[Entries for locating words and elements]
══════════════════════════════

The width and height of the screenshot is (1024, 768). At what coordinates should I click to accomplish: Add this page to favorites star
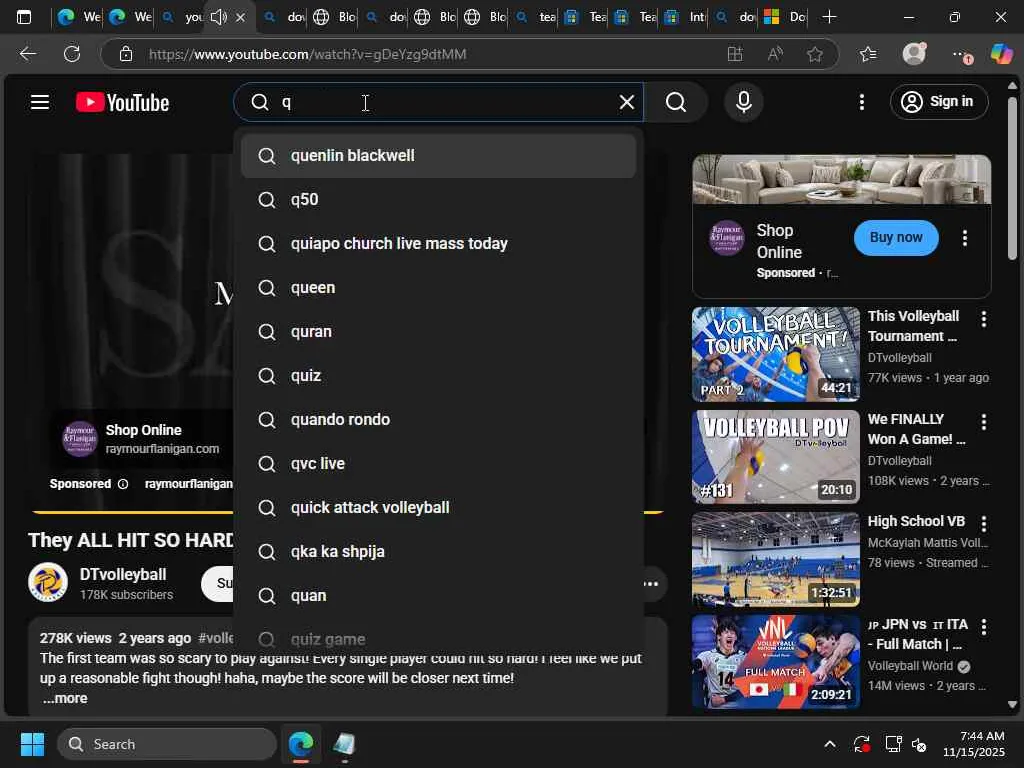(815, 54)
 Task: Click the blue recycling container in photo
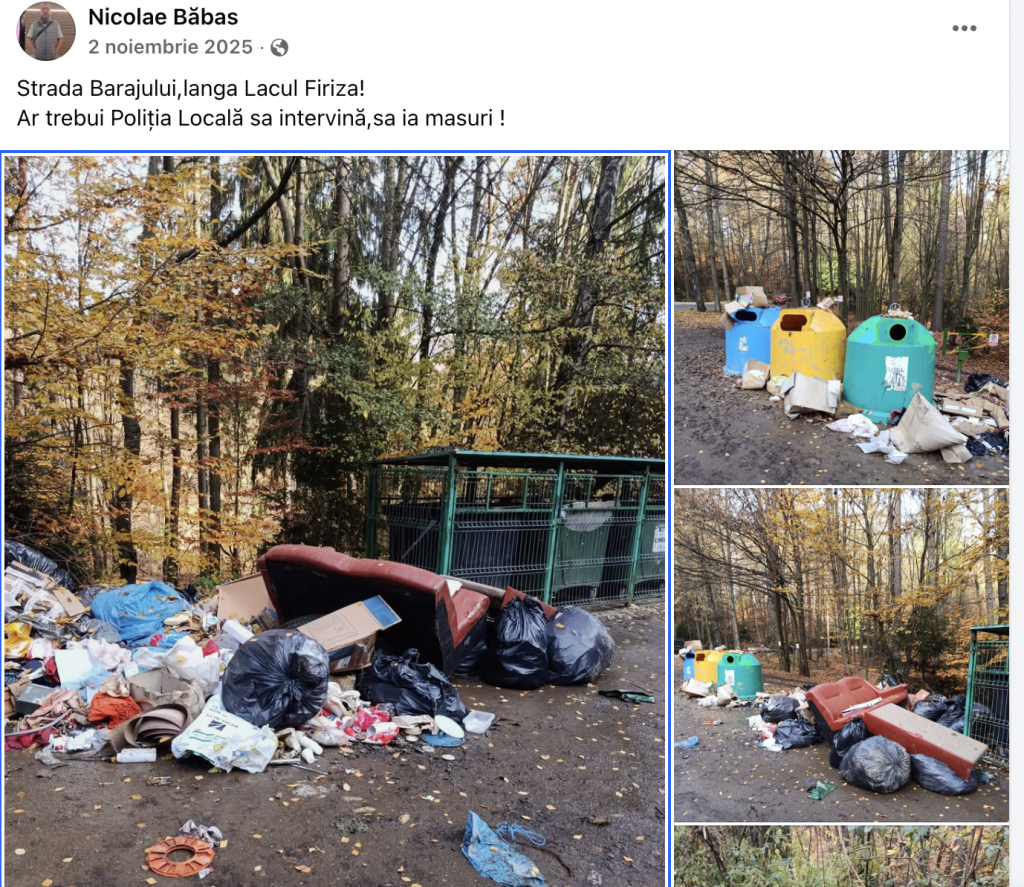tap(751, 340)
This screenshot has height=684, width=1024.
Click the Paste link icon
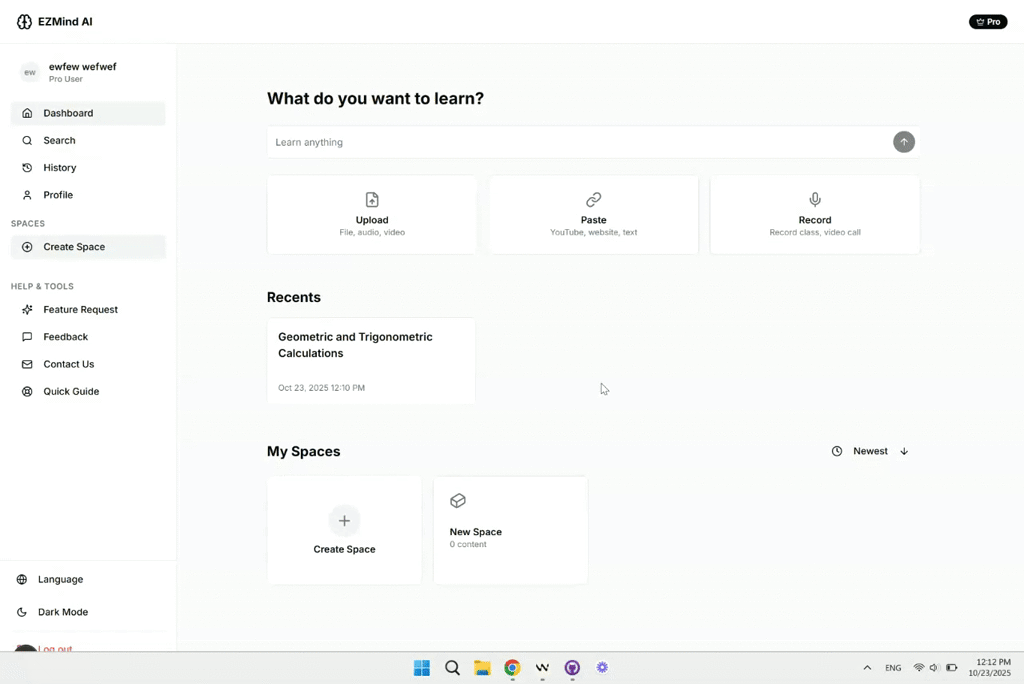[x=593, y=200]
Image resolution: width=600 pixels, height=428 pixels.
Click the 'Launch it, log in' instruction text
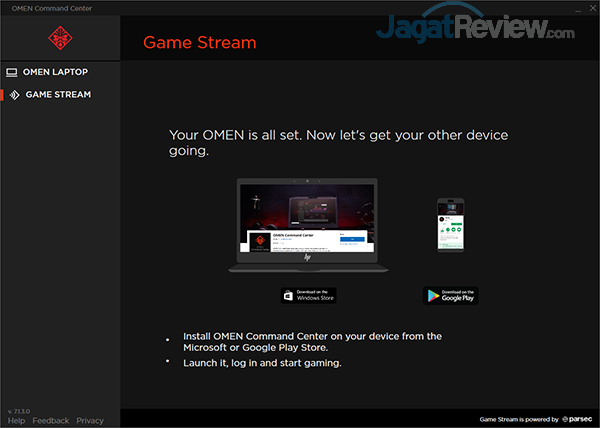coord(262,363)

══════════════════════════════

Give everything from the line containing "Task: Click the" down to the end of the listing as a numbered list, leaving out blank lines and pictures.

• The response:
1.  Task: Click the blue recycling container in photo
2. tap(751, 340)
3. This screenshot has height=684, width=1024.
4. Click the Paste link icon
5. [x=593, y=200]
6. Image resolution: width=600 pixels, height=428 pixels.
7. Click the 'Launch it, log in' instruction text
8. coord(262,363)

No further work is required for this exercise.